Archaeologists have uncovered the first example of a lion mummified by the ancient Egyptians, in the tomb of the woman who helped rear King Tutankhamun.
By Paul Rincon
BBC News Online science staff
Although the breeding and burial of lions as sacred animals in Egypt is mentioned by ancient sources, to date no one had found a mummified specimen.
The male lion is amongst the largest known to science and its bones show it lived to an old age in captivity.
Details of the discovery are published in the scientific journal Nature.
The lion was found in a tomb at Saqqara in northern Egypt belonging to Maia, wet nurse to Tutankhamun, who was buried in about 1430 BC.
However, in the last centuries BC, the tomb was re-used for the burial of humans and then animals - mostly mummified cats.
French archaeologists Alain Zivie, Cecile Callou and Anaick Samzun unearthed the remains of the big cat in November 2001.
It comprises the virtually complete skeleton of a lion (Panthera leo) which was once mummified.
Bred for mummification
Analysis of the teeth, particularly the wear on them, show that the lion lived to be very old and must have been kept in captivity.
Alan Lloyd, professor of classics and ancient history at the University of Wales, Swansea, told BBC News Online: "The lion is a creature that has a long association with the king [of Egypt].
"The king was thought of as a lion and as having the qualities of a lion. The qualities the Egyptians were interested in, of course, were martial."
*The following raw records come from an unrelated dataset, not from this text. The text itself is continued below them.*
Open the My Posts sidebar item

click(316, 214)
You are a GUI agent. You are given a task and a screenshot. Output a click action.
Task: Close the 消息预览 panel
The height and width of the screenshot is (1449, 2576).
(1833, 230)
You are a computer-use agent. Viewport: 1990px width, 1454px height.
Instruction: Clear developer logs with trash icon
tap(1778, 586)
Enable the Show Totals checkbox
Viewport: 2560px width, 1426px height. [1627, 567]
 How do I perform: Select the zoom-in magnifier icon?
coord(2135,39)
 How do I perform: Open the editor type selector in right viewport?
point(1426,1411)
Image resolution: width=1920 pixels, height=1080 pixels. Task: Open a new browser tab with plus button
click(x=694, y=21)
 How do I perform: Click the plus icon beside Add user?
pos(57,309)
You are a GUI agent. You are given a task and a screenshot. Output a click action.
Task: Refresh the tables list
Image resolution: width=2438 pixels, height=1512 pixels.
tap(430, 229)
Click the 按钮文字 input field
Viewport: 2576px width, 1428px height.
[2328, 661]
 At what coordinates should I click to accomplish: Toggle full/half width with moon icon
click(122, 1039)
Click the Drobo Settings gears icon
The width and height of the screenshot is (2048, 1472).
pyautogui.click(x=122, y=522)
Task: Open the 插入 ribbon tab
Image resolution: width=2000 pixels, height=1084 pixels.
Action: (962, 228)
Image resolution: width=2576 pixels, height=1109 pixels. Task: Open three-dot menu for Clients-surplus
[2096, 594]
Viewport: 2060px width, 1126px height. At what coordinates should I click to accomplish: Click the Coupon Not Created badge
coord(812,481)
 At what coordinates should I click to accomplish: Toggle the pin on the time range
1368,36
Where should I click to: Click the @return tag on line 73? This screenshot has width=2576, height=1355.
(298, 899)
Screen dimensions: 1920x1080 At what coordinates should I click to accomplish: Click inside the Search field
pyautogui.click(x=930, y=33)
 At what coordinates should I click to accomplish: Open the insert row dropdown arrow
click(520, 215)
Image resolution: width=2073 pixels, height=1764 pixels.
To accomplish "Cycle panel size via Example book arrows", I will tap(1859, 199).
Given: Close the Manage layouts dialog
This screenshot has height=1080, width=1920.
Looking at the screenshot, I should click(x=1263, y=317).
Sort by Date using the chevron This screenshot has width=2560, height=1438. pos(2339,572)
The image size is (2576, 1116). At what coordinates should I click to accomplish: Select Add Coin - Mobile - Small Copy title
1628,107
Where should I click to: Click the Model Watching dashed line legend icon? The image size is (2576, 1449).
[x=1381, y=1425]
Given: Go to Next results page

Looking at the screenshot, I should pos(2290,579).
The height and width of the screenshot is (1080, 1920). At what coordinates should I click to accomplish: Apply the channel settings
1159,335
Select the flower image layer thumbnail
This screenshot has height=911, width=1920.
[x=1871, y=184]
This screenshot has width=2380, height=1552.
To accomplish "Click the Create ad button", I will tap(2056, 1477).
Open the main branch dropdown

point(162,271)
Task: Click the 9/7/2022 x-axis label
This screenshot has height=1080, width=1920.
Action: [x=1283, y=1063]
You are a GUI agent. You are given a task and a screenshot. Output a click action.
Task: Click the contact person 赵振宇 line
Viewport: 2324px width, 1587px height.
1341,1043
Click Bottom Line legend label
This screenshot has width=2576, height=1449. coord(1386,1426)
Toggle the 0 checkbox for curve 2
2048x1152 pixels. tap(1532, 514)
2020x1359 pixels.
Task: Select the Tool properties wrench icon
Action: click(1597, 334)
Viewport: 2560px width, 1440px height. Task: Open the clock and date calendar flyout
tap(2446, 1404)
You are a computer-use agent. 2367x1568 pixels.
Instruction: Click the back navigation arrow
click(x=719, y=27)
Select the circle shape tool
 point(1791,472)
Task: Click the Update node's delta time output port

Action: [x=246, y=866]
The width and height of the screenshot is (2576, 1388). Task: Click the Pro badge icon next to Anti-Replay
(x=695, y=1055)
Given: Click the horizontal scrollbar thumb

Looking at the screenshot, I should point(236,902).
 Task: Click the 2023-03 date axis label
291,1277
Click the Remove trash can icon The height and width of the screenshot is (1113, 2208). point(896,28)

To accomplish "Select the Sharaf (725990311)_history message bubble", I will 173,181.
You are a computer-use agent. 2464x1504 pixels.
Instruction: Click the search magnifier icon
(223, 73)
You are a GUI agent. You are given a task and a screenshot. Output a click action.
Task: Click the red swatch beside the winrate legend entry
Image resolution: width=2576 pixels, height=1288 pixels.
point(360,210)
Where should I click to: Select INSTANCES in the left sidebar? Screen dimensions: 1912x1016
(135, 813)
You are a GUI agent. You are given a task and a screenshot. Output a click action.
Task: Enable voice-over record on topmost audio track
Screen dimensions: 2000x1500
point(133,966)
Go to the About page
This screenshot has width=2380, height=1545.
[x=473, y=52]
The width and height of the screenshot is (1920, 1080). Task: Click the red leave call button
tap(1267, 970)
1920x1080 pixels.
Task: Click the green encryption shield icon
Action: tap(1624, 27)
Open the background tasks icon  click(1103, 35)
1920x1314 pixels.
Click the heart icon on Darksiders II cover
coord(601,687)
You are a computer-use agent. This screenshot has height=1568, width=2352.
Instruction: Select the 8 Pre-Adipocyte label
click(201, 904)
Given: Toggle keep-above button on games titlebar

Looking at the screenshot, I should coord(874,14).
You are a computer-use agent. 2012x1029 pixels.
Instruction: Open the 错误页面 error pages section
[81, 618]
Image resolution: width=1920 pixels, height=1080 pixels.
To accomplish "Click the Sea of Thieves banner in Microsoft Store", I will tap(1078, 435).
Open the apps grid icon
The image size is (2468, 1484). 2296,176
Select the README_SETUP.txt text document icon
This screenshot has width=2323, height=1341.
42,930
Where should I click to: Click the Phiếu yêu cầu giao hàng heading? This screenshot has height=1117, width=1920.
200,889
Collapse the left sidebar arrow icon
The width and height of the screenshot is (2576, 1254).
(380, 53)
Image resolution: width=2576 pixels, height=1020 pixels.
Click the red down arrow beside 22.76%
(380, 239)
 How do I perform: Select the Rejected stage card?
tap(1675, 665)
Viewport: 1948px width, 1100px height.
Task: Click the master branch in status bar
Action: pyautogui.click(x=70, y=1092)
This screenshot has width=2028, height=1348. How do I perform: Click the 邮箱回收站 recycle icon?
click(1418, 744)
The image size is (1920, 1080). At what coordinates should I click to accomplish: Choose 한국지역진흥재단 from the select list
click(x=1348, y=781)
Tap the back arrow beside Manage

In the last few centuries BC, Egypt was under invasion by waves of outsiders, from Iraq, Nubia (which today comprises parts of Sudan and Egypt) and Greece.
The surge of interest in animal cults may be the ancient Egyptians' way of asserting their identity in the presence of these newcomers.
"I think this should be regarded as an expression of Egyptian nationalism," said Professor Lloyd.
Cats and dogs
Inscriptions suggest lions were bred in special animal precincts and buried in sacred cemeteries. But so far none has been found.
Professor Lloyd said he had heard rumours in the early 1970s of a mummified lion being found in Egypt. However, the person excavating the lion apparently was not interested in it and the location of the find was lost.
During the last few centuries BC, the site at Saqqara where the lion was buried was dedicated to the feline goddess Bastet.
The lion was found lying on a rock with its head turned north and its body orientated toward the east. Its bone measurements are amongst the largest ever recorded for a male lion.
In addition to cats, the Egyptians also mummified dogs, birds, snakes and monkeys.